Inside the recovery of MIA Americans from a secret jungle base
A team trained at the U.S Marine Mountain Warfare Training Center to prepare for their search for missing Americans
Joshua Skovlund
Updated on Aug 2, 2024 5:19 PM EDT
DPAA investigation team traversing the mountain side of the former Lima Site 85.
The DPAA investigation team makes their way up a valley trail to get to the Lima 85 investigation site in Laos. (U.S. Army photo/Staff Sgt. Daniel Black.)
Katie Rubin was on a rugged cliffside in a remote Laos jungle when she spotted the human bones.

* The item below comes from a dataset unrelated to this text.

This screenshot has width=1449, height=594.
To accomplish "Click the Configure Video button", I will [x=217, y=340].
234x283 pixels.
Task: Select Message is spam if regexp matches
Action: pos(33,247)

“I was attached via a relatively short sewn runner to a fixed line that had been placed by one of our six-foot-something team members,” Rubin said. “I noticed what looked like possible skeletal material on the surface at the edge of a drop-off.”
Rubin was lowering down the face of a sheer mountain, the summit of which was once Lima Site 85, a top-secret Air Force radio site in the Vietnam War. The station was overrun in a fierce firefight in 1968, with 11 Americans who manned the site never recovered.
Teams from the Defense POW/MIA Accounting Agency had learned that the bodies of the Americans killed may have been thrown over the side of the cliffs after the battle.
In late 2023, a DPAA team arrived in Phou Pha Thi in Houaphan Province. The team was evaluating the area to see if they could safely send in a recovery team to search for the remains of those killed during the attack almost six decades before.